• _Given entries_:
>> start

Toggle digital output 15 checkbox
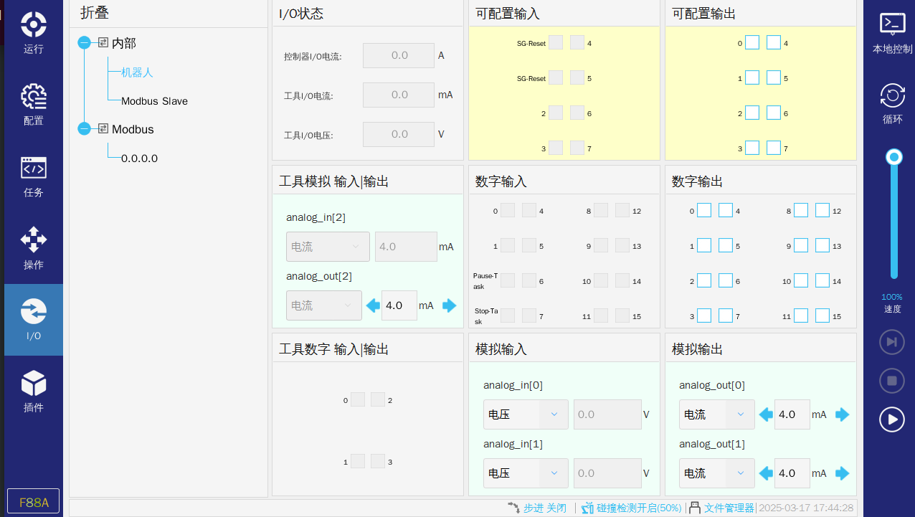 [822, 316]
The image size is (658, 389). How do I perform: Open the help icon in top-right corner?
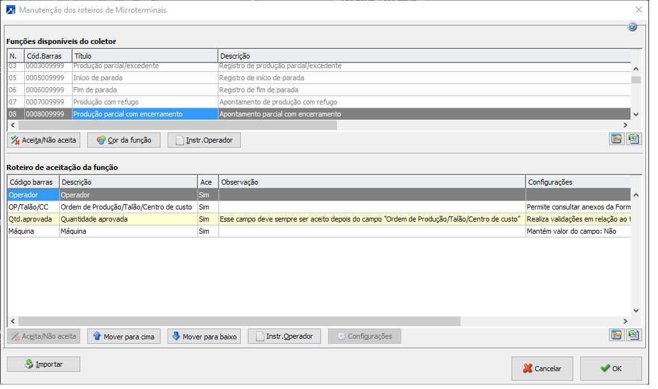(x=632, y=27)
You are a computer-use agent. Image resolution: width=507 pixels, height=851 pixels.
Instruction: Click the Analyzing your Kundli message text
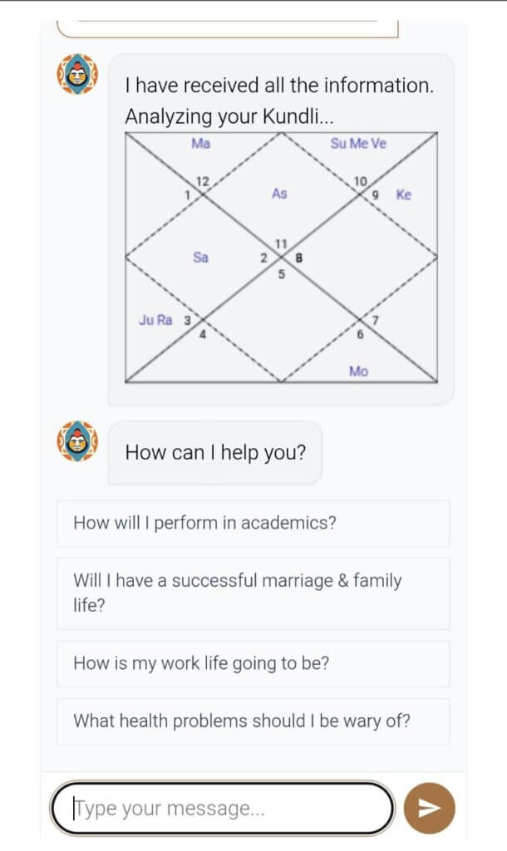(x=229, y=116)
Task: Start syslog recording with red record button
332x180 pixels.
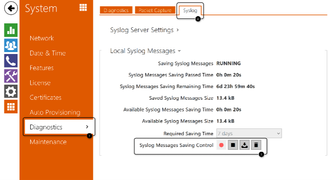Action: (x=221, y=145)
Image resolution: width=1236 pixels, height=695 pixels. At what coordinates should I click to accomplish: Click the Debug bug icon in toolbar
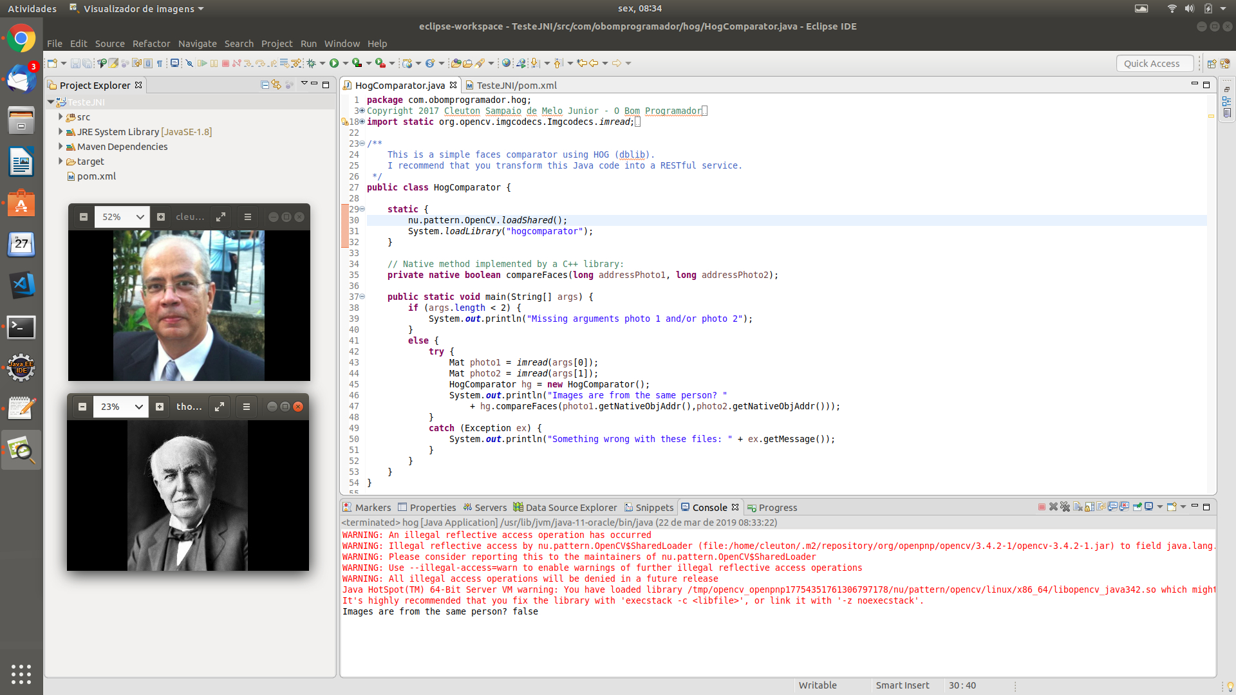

>> end

• _Stated task_: Copy out the text lines of the material above word for word, leaving out the pictures.

• _Correct answer_:
Toggle digital output 15 checkbox
 [822, 316]
The image size is (658, 389). How do I perform: Open the help icon in top-right corner?
(x=632, y=27)
You are a computer-use agent. Image resolution: width=507 pixels, height=851 pixels.
Instruction: Click the Analyzing your Kundli message text
(x=229, y=116)
Task: Start syslog recording with red record button
332x180 pixels.
Action: (x=221, y=145)
Image resolution: width=1236 pixels, height=695 pixels. At what coordinates should I click to accomplish: Click the Debug bug icon in toolbar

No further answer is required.